Y a-t-il un âge pour faire les choses? A l'aube de souffler une bougie supplémentaire, tout comme plusieurs de mes amis, je me le demande.

Un âge pour se ranger, pour mieux apparaître en société? Pour que les parents cessent de demander s'ils verront le nouvel élu de l'année pour Noël, pour avoir enfin quelqu'un à traîner lors des pots en entreprise où chacun amène fièrement sa progéniture. Se ranger serait donc se marier, avoir des enfants ... Bien sûr, qui n'a pas envie de cela? Car tout cela est synonyme de bonheur in fine et que c'est ce à quoi on aspire naturellement. Pourtant, il n'y a pas d'âge pour rencontrer quelqu'un qui répondra à cette quête parfois éternelle. Pas d'âge pour trouver le bonheur.

Essayer de rentrer dans le rang sans avoir trouvé le bonheur? Je trouve cette attitude méprisante et triste à la fois; méprisante car c'est s'agenouiller devant la société et se soumettre aux obligations 'morales' qu'elle impose aux femmes de plus de 30 ans. Triste car cela veut aussi dire que le désespoir de ne jamais trouver sa moitié a disparu, pour vouloir ne se contenter que d'un misérable quart. Faire semblant pour être plus malheureux et finir par regretter...

Il paraît qu'il y a des âges 'paliers'; les 40 ans sont les plus célèbres, supposés être l'âge de la remise en question personnelle et professionnelle.
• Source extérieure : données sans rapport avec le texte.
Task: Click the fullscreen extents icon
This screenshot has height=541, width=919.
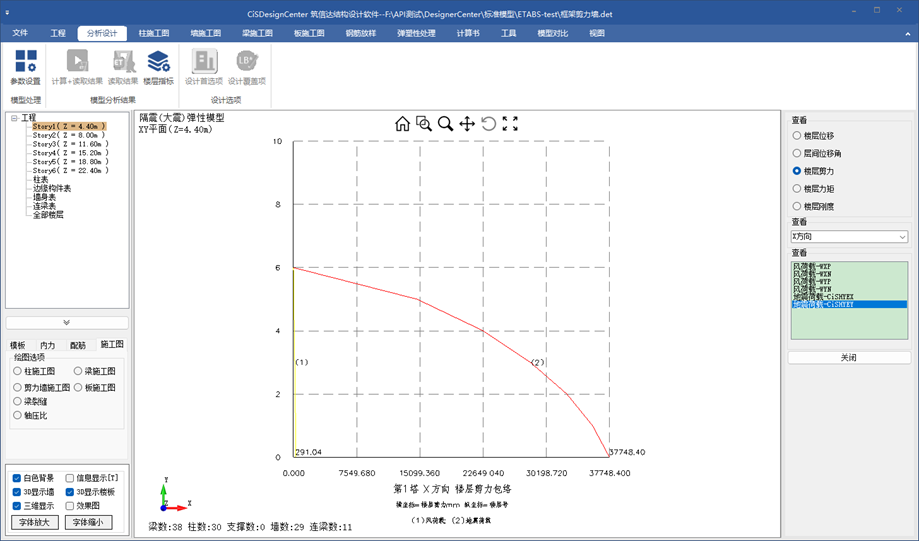Action: pyautogui.click(x=510, y=124)
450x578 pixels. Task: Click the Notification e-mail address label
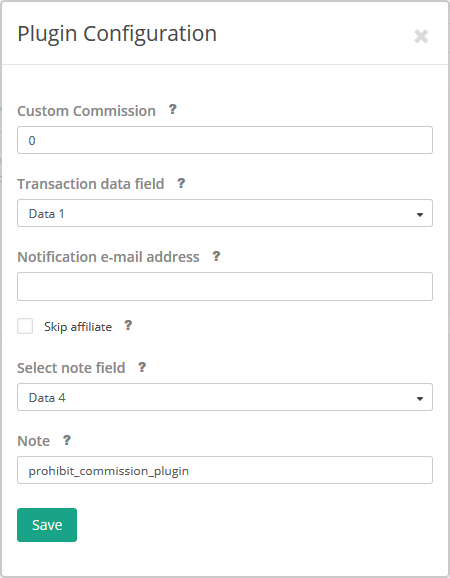[x=108, y=257]
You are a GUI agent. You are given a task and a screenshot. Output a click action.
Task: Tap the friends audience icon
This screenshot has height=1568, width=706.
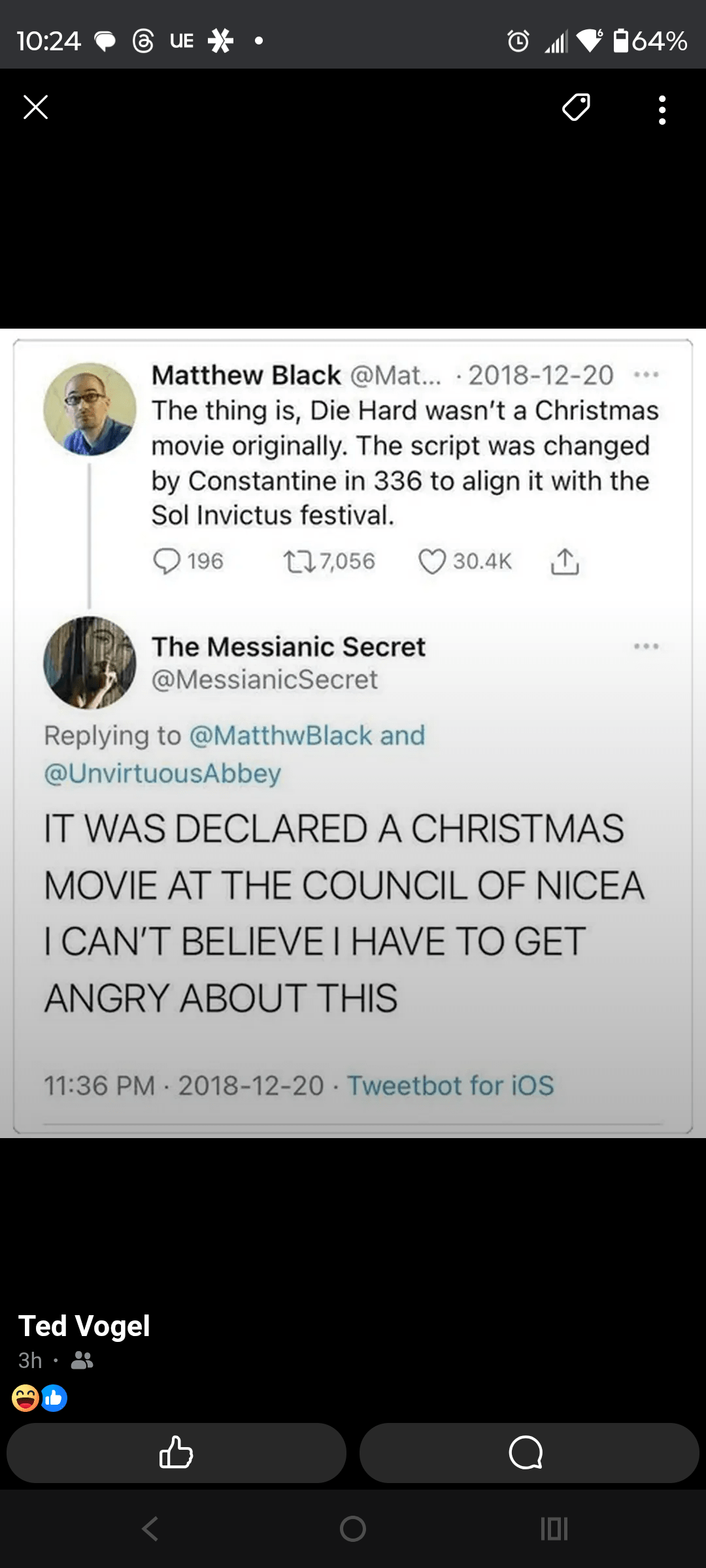pyautogui.click(x=82, y=1360)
Les années d'adolescence où l'enfant grandit dans sa tête en copiant ses pairs, les 18-25 ans qui ensuite cherchent à se distinguer, à trouver leur véritable identité via les rencontres qu'ils font et leurs ambitions professionnelles. Les 40 ans sonnent le glas pour les femmes de pouvoir réaliser leur rêve de maternité ... Hé oui, il y a un âge pour faire des enfants, c'est scientifique et prouvé.

Plus sérieusement, on se trouve face à des paliers chaque jour, pas seulement la veille de son anniversaire. Chacun a ses paliers, ses obstacles difficiles à franchir et ses moments de remise en cause. Etaler sur le tapis sa vie, ce qu'elle a été, ce qu'elle sera via nos projets; Cette démarche est souvent attristante, car nous sommes d'éternels insatisfaits, et que les choix que nous avons opérés dans notre vie ont été faits au détriment d'autres. Que le recul apporte une vision peut-être plus claire de ce qui aurait dû être choisi à l'époque. Mais on ne refait pas sa vie. Il faut vivre avec nos choix et pour eux afin de s'épanouir davantage au fil de sa vie.